It’s time once again to take an updated look at how King County’s sales are shifting between the different regions around the county, since geographic shifts can and do affect the median price.
In order to explore this concept, we break King County down into three regions, based on the NWMLS-defined “areas”:
- low end: South County (areas 100-130 & 300-360)
- mid range: Seattle / North County (areas 140, 380-390, & 700-800)
- high end: Eastside (areas 500-600)
Here’s where each region’s median prices came in as of March data:
- low end: $217,500-$412,500
- mid range: $334,500-$716,000
- high end: $506,000-$1,221,000
First up, let’s have a look at each region’s (approximate) median price (actually the median of the medians for each area within the region).
The median price in the middle tier fell between February and March, while the low and high tiers saw prices increase. The low tier rose 2.8 percent in the month, the middle tier decreased 6.9 percent, and the high tier gained 1.8 percent. Meanwhile, the median price in all three tiers is still up year-over-year. Here’s how the median prices changed year-over-year. Low tier: +10.4%, middle tier: +4.7%, high tier: +7.1%.
Next up, the percentage of each month’s closed sales that took place in each of the three regions.
The share of sales in the Eastside continued to drop off in March, with most of the difference being taken by Seattle. Just three months ago in December, 33 percent of King County single family home sales were in Seattle, while 35 percent were on the Eastside. In March, those numbers have flipped to 37 percent in Seattle and just 30 percent on the Eastside. Seattle is also the only region in the county where sales are up from a year ago. Year-over-year sales were down 3.4 percent in the low tier, up 16.3 percent in the middle tier, and down 11.8 percent in the high tier.
As of March 2014, 33.1 percent of sales were in the low end regions, 37.0 percent in the mid range, and 29.9 percent in the high end. A year ago the mid range had less of the share and the high range more: In March 2013 the low end made up 34.3 percent of the sales, the mid range was 31.8 percent, and the high end was 33.9 percent.

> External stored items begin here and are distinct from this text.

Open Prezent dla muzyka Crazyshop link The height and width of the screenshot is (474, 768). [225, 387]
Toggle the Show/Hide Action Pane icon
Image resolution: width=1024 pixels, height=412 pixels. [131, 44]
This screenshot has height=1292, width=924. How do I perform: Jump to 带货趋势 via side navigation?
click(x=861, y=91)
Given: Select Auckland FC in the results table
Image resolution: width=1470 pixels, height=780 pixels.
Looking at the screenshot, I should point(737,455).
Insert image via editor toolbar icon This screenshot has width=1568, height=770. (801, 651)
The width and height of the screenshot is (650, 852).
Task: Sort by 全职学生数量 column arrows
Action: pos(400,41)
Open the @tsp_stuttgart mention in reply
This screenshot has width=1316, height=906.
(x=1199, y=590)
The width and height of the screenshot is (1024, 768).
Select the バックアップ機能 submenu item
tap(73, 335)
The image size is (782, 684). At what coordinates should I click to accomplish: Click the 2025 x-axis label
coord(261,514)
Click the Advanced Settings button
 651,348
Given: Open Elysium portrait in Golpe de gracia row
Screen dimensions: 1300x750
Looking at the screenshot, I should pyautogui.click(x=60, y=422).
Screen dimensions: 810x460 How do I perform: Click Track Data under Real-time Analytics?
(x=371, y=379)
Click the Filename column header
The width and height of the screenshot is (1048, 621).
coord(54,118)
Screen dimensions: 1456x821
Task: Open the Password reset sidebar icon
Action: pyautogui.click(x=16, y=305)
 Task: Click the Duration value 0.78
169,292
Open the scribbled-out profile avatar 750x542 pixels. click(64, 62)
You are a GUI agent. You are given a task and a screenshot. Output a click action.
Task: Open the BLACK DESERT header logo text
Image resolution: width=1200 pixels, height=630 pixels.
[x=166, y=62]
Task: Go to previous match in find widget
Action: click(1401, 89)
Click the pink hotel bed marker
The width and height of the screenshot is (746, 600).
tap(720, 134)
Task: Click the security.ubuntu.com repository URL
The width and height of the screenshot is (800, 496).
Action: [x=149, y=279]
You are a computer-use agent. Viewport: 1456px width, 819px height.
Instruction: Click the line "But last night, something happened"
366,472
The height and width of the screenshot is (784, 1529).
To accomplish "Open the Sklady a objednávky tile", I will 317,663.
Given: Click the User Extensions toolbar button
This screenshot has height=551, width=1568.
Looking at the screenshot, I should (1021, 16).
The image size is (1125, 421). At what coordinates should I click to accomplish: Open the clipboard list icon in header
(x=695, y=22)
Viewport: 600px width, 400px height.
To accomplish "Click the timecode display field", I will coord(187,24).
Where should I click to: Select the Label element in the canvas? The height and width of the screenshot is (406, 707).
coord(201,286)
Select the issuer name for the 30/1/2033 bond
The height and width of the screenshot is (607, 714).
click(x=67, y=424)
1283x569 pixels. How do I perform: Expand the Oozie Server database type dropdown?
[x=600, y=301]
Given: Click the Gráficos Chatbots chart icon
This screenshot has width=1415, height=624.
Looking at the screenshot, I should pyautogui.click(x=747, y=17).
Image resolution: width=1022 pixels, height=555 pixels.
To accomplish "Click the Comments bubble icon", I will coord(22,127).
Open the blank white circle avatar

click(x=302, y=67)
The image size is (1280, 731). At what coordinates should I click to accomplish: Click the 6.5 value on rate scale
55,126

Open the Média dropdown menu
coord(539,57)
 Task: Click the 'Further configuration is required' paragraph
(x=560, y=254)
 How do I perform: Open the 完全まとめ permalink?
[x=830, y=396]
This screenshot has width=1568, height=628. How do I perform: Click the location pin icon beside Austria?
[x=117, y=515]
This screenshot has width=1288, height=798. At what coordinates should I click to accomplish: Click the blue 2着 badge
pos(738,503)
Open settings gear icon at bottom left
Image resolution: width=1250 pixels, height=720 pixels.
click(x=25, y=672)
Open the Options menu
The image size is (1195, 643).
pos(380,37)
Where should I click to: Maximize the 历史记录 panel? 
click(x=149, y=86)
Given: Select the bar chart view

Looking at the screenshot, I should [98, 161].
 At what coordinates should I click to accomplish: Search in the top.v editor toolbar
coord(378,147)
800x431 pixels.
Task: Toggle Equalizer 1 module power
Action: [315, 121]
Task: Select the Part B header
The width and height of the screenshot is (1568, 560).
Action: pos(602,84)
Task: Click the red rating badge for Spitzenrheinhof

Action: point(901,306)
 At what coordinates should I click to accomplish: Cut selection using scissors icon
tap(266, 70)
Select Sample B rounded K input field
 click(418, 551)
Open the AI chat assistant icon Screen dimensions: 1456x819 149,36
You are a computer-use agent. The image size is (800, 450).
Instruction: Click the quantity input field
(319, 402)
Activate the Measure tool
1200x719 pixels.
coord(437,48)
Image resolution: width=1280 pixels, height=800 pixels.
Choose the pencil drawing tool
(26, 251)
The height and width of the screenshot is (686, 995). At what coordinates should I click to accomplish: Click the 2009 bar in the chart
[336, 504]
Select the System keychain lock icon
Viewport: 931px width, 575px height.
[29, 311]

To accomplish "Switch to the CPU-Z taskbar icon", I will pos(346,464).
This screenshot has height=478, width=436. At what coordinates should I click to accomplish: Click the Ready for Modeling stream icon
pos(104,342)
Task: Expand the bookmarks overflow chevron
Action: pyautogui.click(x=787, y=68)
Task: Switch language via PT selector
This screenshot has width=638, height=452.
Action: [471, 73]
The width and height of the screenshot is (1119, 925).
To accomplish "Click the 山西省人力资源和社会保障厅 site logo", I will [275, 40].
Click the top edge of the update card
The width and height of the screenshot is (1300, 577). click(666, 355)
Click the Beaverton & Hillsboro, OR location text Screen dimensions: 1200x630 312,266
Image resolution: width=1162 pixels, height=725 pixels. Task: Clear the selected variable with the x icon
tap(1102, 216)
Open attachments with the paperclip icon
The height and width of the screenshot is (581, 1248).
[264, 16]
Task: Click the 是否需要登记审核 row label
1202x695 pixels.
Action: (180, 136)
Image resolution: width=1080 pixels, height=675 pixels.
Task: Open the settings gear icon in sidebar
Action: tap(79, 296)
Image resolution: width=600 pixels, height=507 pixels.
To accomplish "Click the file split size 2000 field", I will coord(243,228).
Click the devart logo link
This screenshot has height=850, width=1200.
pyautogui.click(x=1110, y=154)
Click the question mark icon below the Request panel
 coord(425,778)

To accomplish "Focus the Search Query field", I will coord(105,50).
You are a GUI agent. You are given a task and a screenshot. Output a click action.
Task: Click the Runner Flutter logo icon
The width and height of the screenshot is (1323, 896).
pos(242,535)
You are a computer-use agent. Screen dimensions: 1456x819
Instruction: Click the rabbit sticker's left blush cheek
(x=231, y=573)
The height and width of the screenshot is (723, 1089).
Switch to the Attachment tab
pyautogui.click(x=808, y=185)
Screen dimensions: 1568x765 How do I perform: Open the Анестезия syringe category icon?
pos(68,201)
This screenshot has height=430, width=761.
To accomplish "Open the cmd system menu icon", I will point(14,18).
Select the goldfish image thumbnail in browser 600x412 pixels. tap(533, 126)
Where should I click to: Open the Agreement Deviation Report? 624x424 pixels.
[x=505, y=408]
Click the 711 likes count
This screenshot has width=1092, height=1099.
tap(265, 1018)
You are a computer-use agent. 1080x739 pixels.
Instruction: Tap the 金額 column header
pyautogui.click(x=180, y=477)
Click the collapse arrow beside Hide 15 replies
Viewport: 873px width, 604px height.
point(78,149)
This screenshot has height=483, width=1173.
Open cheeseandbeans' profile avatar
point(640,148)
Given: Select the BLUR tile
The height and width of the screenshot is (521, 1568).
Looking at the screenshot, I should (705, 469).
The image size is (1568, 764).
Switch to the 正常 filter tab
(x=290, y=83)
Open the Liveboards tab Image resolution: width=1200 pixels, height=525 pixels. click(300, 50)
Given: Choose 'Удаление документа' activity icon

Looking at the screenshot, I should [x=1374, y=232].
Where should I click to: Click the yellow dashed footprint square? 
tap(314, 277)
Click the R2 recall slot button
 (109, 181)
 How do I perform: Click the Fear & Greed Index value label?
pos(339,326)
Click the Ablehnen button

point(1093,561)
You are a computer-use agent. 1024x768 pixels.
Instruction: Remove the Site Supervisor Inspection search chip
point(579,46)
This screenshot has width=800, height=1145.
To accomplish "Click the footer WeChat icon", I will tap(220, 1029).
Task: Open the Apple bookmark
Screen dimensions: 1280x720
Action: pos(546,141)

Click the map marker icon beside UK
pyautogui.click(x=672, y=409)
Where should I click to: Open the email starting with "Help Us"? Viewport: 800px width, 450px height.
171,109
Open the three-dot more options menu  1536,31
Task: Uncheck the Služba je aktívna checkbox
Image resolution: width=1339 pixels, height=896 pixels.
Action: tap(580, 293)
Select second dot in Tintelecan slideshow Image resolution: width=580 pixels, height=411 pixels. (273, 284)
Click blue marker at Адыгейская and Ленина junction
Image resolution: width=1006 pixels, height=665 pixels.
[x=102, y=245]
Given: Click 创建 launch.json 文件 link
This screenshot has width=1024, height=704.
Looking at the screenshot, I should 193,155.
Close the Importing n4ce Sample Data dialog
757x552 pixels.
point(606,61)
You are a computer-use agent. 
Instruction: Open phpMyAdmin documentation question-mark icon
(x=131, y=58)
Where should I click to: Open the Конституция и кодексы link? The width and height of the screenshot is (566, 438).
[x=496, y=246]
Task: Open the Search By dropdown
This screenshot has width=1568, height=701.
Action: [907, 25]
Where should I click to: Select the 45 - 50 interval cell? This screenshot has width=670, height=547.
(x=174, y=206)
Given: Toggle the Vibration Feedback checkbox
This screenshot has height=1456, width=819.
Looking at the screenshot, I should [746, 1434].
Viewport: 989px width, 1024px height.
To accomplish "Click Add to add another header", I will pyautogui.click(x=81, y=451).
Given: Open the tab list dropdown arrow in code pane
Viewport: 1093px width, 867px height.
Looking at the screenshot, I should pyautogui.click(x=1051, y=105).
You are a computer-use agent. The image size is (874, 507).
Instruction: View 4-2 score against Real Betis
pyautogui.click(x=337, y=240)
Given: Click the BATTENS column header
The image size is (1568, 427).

Here’s that information in a visual format:
Finally, here’s an updated look at the percentage of sales data all the way back through 2000:
In the pre-bubble market between 2001 and 2004, the volume of sales in the low tier typically had the largest share (35.8 percent on average across the period), followed by the middle tier (32.6 percent), followed by the high tier (31.6 percent). The mix we’ve got now with the middle tier taking the clear sales lead is definitely abnormal.